### Work instructions:
Would you please copy each line of the data in which the string "value" occurs?

-- Data supplied follows --

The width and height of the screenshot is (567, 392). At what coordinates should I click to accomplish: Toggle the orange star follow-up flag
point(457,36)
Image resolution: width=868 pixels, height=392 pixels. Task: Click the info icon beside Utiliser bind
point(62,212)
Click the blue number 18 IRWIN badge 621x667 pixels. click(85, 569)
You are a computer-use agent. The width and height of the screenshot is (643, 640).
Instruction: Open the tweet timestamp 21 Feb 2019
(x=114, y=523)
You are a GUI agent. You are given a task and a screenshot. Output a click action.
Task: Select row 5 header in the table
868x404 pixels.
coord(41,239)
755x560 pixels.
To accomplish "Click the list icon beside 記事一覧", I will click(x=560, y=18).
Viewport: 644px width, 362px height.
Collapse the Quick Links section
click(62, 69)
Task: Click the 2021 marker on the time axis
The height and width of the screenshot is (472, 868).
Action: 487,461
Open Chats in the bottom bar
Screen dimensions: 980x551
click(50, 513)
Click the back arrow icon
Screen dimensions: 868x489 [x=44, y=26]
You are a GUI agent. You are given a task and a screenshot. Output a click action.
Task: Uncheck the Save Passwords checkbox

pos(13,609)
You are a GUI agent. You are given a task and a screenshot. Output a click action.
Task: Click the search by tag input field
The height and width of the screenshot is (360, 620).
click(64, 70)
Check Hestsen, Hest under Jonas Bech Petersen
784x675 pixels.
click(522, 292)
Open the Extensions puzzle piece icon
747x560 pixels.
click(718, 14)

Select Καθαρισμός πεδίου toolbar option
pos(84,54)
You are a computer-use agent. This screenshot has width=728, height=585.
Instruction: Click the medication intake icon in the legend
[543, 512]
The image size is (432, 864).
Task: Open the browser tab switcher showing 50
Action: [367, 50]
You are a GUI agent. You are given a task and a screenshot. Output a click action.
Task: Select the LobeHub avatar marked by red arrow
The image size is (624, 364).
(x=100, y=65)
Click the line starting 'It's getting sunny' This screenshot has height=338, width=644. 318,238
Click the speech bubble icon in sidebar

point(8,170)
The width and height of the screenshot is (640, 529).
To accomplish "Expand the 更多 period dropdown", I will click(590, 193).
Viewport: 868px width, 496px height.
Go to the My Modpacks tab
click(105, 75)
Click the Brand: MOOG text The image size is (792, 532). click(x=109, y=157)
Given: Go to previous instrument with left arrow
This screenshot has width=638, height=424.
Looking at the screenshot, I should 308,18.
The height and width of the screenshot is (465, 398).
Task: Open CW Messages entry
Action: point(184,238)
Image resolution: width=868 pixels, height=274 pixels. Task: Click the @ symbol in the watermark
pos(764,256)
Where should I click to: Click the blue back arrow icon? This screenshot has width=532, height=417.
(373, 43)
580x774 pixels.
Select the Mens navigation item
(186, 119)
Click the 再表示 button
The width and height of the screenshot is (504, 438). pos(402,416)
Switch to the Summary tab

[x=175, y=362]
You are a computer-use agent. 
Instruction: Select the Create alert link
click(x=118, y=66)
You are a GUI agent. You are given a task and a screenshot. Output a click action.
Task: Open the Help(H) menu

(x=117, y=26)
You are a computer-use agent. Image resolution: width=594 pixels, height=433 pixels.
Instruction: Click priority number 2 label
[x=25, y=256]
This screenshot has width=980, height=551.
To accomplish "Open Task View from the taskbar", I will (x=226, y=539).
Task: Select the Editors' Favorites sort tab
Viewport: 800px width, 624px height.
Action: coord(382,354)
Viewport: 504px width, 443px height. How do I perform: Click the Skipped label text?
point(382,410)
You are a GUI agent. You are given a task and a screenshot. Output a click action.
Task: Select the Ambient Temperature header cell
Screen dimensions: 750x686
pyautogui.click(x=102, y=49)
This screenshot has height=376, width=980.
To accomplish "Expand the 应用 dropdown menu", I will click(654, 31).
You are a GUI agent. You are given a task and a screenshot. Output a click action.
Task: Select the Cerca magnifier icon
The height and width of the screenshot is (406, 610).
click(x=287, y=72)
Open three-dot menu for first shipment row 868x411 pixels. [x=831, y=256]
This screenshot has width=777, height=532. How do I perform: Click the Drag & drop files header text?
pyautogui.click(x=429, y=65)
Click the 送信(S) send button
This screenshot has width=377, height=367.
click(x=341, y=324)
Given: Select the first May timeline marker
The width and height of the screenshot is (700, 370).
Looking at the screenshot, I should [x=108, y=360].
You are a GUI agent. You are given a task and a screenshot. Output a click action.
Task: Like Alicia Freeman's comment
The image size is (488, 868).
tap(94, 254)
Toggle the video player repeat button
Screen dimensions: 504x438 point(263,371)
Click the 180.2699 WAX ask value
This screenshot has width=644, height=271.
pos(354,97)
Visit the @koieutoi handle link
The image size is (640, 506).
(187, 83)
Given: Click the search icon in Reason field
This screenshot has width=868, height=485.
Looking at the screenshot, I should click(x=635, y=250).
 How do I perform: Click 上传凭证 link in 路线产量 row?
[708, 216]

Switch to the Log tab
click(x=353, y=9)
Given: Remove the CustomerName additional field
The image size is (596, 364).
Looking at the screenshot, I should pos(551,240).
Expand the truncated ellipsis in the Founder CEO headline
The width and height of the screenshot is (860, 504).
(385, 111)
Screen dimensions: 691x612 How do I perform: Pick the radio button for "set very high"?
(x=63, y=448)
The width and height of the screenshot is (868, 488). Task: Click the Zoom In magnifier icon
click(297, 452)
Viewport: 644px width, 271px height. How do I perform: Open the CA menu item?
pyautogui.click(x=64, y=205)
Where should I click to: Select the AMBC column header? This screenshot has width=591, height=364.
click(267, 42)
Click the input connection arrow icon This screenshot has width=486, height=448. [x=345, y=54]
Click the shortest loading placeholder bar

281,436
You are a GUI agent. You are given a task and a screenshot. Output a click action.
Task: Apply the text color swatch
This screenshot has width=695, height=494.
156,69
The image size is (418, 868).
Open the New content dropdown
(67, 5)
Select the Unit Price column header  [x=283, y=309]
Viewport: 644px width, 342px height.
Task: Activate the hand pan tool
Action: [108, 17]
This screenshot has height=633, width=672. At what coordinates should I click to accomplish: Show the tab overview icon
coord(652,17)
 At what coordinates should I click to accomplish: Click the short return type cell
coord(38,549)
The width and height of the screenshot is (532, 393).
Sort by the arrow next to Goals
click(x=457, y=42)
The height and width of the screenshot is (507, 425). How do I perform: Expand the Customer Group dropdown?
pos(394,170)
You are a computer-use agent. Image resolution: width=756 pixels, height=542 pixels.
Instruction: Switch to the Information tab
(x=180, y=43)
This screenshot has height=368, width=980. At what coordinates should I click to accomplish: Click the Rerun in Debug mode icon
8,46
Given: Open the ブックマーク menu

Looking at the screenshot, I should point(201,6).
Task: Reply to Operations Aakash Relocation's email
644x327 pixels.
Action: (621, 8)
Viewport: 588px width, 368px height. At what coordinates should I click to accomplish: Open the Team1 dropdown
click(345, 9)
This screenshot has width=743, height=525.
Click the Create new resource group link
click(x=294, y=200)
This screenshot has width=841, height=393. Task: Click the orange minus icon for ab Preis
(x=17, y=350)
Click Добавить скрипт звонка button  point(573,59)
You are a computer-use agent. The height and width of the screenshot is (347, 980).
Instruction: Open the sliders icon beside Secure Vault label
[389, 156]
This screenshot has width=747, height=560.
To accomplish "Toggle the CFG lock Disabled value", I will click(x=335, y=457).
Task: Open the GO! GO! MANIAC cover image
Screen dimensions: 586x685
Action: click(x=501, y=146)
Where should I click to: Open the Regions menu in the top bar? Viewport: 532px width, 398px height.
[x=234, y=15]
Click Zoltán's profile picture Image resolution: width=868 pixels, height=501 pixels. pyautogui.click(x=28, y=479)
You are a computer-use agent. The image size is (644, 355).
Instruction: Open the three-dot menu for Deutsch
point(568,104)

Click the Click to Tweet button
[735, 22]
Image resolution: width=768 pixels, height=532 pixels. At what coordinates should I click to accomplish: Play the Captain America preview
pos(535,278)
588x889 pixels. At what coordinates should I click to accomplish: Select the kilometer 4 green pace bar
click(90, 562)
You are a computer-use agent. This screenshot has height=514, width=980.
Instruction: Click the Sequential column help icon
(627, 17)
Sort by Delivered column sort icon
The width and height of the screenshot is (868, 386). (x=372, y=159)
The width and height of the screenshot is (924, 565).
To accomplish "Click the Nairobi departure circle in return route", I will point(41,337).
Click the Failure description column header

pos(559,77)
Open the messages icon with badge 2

-- Data supplied concluded --

### Finished task:
Click the 180.2699 WAX ask value
To accomplish "Toggle the CFG lock Disabled value", I will click(x=335, y=457).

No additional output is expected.